── DATA FOR THE TASK
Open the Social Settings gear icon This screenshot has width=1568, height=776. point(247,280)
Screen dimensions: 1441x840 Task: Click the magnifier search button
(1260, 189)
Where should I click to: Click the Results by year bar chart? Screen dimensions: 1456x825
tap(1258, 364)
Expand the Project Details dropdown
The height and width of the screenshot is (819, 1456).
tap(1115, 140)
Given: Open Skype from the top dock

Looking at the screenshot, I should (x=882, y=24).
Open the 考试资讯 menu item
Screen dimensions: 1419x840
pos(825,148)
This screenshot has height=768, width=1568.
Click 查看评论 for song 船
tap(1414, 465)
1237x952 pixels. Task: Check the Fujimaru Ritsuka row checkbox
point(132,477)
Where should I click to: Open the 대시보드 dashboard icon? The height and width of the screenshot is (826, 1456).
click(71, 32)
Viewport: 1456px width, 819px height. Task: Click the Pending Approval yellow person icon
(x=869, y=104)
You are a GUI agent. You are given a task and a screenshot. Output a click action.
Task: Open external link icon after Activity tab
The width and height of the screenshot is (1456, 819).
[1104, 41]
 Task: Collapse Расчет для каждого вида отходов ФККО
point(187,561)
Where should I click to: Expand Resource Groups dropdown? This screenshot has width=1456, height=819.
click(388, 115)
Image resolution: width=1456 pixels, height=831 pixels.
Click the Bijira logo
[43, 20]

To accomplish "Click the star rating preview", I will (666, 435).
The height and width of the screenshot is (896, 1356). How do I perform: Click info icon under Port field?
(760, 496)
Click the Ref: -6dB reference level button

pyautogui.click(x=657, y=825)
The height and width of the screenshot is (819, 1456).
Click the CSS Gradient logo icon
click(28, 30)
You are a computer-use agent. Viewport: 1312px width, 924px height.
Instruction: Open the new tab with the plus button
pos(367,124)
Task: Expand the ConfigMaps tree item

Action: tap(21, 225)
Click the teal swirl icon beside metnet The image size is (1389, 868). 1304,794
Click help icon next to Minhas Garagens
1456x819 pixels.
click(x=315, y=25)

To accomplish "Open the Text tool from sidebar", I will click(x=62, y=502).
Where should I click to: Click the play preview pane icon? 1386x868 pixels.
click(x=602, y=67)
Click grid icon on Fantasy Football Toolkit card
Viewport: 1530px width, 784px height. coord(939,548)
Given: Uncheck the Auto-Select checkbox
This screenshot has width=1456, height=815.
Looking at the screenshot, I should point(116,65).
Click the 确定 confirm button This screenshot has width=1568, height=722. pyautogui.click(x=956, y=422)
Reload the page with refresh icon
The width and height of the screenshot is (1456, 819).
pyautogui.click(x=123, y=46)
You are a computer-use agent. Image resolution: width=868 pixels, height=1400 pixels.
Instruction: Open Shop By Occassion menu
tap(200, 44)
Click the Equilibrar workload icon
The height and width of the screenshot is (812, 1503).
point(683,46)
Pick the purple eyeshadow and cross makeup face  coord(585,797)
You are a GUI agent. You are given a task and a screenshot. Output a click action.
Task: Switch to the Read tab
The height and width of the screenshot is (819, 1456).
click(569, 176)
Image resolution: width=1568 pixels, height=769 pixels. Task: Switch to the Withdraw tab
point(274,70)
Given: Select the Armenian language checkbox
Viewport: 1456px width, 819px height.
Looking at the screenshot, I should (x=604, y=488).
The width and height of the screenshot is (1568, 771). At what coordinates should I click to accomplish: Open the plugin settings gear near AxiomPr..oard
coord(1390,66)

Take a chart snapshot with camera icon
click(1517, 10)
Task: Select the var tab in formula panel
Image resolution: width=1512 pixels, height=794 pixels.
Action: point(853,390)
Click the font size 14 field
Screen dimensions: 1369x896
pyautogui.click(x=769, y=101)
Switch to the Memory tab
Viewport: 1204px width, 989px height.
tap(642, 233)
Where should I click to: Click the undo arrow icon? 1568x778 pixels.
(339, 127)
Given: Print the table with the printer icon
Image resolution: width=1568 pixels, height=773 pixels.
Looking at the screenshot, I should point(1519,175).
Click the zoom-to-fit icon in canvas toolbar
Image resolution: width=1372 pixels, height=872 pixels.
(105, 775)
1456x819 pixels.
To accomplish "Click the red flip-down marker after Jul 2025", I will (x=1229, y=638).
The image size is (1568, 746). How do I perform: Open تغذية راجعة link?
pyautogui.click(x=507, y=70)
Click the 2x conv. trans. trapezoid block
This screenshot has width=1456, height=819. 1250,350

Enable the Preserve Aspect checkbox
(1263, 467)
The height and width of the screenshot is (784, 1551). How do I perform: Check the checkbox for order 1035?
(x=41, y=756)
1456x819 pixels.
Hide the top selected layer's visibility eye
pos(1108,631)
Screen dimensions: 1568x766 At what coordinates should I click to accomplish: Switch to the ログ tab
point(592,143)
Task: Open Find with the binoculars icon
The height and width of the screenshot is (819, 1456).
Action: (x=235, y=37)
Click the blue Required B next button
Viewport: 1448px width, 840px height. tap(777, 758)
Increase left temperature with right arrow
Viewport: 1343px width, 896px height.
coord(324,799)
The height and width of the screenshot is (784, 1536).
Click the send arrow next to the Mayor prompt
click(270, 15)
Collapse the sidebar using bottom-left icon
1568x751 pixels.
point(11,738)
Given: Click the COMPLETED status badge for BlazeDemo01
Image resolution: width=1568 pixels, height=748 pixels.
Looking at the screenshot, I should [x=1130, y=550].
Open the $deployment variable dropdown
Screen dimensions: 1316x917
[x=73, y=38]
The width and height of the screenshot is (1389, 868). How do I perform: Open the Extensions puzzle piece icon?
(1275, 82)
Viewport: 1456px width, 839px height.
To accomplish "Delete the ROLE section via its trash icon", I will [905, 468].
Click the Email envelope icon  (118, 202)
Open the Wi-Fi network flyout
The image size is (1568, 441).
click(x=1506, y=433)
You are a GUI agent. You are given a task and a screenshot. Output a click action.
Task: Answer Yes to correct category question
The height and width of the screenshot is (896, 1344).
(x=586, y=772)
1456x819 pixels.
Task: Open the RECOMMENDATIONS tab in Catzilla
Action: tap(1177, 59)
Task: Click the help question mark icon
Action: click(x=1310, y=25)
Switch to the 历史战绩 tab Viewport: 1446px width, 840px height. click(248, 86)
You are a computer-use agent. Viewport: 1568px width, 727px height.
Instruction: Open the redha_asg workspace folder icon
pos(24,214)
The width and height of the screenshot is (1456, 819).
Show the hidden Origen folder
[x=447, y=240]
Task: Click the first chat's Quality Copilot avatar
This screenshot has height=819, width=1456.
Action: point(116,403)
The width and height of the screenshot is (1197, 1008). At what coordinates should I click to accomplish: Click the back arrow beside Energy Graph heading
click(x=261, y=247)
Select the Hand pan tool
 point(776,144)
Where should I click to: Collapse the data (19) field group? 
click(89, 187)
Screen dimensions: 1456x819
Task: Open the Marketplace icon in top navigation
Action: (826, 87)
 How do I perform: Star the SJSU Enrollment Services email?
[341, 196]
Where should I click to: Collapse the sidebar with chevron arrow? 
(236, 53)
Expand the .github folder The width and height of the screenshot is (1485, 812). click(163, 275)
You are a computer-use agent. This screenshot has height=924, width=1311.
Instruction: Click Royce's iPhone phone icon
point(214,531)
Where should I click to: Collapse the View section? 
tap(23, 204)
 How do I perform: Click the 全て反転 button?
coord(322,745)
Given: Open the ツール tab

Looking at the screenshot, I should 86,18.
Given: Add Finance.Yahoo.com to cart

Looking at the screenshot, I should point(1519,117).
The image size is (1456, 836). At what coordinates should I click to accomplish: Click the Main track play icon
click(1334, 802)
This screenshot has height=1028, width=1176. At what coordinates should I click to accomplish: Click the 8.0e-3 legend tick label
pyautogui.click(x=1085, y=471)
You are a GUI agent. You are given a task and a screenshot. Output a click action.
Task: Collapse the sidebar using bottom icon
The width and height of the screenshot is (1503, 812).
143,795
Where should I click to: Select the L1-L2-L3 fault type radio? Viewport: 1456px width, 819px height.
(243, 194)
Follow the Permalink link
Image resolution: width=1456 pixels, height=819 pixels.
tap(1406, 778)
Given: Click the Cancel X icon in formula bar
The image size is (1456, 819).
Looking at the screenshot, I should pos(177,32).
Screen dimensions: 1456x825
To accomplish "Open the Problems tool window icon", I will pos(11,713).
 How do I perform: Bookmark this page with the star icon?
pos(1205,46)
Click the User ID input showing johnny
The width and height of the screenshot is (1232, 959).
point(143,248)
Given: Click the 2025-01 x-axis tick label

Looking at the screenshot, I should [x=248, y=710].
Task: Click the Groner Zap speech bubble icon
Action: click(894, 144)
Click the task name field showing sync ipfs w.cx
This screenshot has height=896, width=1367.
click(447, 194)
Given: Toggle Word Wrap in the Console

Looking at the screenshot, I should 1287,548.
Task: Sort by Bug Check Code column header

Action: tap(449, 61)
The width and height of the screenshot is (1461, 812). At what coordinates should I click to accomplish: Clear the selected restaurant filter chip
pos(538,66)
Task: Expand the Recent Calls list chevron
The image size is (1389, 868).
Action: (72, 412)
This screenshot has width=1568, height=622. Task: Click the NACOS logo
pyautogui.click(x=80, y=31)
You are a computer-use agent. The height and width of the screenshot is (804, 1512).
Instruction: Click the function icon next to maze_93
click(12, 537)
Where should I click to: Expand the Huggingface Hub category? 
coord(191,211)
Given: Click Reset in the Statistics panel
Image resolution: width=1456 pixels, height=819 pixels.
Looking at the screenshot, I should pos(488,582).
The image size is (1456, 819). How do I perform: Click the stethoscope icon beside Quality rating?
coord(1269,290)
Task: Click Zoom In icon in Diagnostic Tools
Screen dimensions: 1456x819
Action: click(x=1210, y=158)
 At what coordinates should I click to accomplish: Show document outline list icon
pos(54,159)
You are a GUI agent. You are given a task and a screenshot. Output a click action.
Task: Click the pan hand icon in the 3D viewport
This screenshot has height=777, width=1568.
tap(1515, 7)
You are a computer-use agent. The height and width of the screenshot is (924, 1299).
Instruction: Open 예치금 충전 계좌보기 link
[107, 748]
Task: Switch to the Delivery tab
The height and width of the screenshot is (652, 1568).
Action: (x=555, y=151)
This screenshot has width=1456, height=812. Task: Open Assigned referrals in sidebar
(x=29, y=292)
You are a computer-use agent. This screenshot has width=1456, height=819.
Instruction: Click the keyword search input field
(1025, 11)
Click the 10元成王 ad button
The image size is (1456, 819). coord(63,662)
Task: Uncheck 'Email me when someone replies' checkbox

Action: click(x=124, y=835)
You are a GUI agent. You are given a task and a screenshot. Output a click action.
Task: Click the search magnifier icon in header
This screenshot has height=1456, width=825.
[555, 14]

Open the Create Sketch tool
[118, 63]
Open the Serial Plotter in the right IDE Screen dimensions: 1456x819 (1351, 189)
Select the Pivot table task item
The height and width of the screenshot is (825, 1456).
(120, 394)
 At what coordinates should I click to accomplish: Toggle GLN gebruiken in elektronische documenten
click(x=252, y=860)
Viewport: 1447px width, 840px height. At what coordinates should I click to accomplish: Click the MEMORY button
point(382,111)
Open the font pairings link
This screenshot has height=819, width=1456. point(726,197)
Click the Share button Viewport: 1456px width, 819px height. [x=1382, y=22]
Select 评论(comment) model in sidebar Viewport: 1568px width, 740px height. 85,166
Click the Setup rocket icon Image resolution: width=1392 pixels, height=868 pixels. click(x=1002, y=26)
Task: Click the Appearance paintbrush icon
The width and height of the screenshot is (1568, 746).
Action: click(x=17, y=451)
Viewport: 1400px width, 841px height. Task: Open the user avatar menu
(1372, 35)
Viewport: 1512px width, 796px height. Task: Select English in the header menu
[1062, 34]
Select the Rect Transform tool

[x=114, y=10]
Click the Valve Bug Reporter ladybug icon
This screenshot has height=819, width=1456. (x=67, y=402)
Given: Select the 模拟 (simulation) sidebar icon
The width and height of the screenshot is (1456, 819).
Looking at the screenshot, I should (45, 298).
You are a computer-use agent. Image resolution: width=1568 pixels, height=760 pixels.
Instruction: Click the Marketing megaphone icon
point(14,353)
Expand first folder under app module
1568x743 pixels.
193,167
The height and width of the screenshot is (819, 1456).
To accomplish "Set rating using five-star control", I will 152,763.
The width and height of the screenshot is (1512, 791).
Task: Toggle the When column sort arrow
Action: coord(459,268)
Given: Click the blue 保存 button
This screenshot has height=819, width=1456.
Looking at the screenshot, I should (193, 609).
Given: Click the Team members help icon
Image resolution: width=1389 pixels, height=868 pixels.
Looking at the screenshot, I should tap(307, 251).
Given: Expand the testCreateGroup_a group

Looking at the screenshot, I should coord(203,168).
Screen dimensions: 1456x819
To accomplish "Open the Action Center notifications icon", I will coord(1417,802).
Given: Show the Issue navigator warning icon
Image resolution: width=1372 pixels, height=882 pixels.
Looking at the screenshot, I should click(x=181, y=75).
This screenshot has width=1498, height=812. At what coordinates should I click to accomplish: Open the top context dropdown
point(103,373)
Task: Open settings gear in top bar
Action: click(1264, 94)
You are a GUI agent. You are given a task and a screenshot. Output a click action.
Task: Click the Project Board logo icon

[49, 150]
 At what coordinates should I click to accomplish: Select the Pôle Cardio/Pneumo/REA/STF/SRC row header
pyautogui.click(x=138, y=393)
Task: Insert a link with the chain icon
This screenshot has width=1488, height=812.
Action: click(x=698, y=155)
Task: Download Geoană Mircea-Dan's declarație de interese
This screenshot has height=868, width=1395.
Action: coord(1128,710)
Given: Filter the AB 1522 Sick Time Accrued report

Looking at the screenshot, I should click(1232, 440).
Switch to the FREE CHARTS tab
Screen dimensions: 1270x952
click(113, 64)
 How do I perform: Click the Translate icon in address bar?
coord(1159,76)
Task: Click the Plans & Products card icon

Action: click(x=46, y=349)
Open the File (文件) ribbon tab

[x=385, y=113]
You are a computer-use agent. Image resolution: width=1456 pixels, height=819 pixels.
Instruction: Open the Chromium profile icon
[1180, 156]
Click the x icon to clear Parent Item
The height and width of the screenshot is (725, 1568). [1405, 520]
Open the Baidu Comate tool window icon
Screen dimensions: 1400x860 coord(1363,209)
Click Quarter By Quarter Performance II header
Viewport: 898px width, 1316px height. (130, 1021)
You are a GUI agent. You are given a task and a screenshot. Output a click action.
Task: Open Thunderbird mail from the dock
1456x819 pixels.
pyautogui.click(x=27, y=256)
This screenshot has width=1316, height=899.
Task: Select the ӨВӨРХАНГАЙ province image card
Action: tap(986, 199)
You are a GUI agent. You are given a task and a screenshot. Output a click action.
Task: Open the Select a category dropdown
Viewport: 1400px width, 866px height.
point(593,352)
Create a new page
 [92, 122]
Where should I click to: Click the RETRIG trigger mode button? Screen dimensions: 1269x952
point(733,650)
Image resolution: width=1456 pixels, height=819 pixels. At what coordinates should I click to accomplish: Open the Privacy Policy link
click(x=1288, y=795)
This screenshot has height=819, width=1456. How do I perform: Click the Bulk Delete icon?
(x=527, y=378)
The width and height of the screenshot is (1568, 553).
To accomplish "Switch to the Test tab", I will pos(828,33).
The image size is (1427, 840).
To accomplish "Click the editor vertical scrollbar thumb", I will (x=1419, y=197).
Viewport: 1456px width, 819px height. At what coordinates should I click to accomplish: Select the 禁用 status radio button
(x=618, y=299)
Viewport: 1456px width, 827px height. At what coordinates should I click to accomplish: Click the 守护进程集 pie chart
────
◆ EXERCISE
How many lines in the entries above include the string "formula"? Please answer with that number and nothing more.

◆ RESPONSE BELOW
2